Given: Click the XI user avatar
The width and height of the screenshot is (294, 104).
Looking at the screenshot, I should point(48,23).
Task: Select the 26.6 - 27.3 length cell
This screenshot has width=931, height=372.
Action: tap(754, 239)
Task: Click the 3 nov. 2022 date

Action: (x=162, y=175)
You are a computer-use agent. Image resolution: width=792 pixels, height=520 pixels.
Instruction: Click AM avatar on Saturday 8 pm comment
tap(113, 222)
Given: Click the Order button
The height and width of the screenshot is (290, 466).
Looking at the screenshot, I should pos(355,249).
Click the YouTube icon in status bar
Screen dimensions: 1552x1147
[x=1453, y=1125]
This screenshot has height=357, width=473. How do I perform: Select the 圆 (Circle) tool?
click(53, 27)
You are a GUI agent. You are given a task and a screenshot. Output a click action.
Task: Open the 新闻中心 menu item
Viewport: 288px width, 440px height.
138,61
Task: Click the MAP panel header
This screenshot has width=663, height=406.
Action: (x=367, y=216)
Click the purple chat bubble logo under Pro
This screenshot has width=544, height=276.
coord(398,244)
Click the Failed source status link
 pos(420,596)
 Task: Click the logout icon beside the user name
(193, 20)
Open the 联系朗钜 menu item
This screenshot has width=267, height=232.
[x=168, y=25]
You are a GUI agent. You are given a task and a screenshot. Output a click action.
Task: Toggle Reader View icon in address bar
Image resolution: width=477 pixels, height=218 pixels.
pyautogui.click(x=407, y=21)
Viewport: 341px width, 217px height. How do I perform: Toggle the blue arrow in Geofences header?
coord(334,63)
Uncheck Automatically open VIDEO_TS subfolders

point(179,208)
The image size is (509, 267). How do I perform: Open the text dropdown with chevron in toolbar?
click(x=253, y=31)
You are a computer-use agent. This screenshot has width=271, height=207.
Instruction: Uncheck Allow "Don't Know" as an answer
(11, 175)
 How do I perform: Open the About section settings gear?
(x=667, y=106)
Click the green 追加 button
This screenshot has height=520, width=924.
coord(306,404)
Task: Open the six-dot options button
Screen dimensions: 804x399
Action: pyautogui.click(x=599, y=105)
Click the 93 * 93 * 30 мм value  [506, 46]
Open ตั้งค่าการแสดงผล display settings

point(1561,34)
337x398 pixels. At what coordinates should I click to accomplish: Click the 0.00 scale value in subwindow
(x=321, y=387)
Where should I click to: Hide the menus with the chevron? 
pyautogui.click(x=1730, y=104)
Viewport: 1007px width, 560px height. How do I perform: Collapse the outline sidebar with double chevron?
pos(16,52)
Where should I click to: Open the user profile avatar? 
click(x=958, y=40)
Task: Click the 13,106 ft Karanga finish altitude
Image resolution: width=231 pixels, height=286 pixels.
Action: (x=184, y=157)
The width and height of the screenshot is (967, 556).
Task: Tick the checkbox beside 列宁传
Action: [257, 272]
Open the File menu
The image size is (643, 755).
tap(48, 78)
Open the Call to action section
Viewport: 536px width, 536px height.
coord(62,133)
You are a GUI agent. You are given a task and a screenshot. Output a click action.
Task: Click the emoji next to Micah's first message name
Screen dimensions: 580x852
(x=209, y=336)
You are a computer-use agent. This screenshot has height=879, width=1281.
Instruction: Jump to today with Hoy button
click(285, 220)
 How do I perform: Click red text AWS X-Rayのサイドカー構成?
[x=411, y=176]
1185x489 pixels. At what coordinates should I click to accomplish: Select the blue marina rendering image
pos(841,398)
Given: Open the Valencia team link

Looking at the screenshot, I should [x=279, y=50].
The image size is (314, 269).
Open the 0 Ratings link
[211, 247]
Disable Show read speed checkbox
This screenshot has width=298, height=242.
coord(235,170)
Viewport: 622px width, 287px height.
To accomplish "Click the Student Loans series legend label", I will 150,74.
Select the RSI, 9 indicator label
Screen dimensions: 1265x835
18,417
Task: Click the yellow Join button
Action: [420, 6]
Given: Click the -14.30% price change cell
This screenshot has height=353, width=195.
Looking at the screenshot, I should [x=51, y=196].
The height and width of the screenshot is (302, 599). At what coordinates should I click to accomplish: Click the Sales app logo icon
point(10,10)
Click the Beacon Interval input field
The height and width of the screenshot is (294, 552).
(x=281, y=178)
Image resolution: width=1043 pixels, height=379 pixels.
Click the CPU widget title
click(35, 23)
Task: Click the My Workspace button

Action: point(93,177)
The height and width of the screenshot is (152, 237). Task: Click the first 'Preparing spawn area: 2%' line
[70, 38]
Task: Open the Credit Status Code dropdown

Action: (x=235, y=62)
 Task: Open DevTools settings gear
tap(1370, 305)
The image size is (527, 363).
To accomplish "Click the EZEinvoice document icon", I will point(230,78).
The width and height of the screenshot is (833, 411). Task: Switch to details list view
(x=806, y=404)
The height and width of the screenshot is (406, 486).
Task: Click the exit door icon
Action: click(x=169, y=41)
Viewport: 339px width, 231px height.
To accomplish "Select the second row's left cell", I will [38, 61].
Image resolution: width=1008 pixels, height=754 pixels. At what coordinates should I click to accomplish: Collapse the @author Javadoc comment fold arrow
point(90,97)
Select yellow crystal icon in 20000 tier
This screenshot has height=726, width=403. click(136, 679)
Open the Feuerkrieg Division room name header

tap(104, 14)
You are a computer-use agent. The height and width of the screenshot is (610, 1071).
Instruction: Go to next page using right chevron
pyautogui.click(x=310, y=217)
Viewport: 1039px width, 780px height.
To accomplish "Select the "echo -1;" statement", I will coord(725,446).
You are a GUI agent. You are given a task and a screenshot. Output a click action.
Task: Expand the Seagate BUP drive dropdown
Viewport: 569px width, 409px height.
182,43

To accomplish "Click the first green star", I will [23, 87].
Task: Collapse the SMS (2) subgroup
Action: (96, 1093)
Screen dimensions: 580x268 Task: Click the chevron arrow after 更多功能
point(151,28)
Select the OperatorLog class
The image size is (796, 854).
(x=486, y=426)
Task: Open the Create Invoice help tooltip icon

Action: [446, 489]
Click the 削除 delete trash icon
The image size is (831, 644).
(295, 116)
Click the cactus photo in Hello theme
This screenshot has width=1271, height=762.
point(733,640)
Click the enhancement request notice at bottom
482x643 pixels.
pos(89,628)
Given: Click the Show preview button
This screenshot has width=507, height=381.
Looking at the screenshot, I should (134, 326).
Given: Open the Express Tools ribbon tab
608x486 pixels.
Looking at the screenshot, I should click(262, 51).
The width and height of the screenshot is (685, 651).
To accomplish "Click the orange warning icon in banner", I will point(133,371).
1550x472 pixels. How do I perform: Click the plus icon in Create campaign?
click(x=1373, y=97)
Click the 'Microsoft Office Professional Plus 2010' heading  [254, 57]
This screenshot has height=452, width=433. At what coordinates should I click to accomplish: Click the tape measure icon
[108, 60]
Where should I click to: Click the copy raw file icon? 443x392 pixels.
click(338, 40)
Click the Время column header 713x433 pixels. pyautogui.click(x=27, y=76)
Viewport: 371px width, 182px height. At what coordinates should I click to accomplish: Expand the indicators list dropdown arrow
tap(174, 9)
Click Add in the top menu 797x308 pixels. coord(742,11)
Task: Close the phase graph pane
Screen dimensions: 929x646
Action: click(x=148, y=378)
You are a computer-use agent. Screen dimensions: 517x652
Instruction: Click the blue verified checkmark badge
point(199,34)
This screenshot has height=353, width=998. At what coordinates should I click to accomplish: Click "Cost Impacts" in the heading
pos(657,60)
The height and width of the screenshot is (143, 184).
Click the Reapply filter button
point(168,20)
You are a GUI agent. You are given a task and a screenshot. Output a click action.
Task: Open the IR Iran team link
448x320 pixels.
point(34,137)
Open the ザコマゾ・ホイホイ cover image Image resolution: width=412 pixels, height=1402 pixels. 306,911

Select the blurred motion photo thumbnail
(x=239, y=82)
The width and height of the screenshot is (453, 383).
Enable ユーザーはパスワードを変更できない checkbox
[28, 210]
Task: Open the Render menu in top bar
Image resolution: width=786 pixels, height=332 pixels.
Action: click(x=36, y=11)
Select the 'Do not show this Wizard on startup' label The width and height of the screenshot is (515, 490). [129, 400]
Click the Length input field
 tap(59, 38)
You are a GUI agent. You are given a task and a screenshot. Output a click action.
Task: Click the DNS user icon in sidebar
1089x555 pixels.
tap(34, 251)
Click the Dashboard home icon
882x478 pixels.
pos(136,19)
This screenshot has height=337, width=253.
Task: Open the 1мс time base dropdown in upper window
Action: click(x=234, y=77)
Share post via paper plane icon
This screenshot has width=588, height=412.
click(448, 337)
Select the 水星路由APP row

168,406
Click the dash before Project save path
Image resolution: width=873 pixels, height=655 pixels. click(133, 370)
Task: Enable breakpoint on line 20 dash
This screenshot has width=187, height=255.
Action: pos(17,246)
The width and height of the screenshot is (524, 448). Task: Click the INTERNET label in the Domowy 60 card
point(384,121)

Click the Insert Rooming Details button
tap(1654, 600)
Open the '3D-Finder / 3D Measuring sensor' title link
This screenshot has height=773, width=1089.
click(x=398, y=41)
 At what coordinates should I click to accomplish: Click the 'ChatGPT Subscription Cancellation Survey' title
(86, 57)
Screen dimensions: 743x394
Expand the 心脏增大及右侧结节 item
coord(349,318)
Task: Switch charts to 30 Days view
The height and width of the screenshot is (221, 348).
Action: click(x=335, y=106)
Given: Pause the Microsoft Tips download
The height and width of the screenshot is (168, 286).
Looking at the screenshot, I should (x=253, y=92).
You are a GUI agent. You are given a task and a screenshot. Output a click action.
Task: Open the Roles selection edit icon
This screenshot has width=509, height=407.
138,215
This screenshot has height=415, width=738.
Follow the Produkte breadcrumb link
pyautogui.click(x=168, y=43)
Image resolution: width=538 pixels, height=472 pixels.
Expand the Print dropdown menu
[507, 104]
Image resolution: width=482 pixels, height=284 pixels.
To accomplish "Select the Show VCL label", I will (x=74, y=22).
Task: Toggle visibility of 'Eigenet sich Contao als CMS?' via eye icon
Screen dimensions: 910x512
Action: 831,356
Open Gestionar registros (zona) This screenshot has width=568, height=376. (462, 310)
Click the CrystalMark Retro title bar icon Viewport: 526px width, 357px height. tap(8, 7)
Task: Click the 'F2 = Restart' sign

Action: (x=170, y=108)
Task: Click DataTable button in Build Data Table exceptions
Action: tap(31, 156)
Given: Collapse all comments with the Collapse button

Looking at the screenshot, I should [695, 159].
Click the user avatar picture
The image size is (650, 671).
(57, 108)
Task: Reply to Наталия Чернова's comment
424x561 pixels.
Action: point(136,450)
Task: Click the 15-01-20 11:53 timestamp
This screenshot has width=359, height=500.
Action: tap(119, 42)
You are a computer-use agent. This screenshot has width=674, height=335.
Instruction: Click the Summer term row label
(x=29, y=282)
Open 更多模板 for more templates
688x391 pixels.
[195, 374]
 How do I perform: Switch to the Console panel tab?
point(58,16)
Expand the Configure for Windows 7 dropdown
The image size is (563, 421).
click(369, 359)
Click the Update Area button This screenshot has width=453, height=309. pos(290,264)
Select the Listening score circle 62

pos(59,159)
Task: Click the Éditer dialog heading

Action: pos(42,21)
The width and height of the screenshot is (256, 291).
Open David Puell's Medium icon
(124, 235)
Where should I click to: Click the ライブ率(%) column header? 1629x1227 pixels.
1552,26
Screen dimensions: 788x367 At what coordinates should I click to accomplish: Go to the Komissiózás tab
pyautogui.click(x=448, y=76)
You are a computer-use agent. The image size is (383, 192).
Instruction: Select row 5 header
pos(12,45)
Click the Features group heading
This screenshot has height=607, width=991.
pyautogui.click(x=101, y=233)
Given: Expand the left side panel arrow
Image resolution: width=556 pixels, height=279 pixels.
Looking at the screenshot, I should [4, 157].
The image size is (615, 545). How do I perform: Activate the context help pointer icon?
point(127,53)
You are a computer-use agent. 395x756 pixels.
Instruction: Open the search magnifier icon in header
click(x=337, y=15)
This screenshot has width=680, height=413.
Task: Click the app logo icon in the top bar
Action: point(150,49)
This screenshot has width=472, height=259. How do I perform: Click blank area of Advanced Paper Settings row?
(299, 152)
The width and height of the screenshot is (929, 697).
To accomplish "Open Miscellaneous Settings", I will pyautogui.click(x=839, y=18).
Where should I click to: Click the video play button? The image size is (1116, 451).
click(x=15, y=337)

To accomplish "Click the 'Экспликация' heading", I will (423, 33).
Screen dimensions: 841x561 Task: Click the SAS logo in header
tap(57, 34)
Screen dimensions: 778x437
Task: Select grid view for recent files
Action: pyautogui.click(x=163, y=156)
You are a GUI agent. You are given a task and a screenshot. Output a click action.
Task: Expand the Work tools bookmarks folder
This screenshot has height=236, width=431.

▸ **EXERCISE DETAILS**: Print only the lines that run from the start of the listing to the line bearing "You are a computer-use agent. Image"; please keep the first line and that last one, exactly as they appear.

▸ **TASK OUTPUT**:
Given: Click the XI user avatar
The width and height of the screenshot is (294, 104).
Looking at the screenshot, I should point(48,23).
Task: Select the 26.6 - 27.3 length cell
This screenshot has width=931, height=372.
Action: tap(754, 239)
Task: Click the 3 nov. 2022 date

Action: (x=162, y=175)
You are a computer-use agent. Image resolution: width=792 pixels, height=520 pixels.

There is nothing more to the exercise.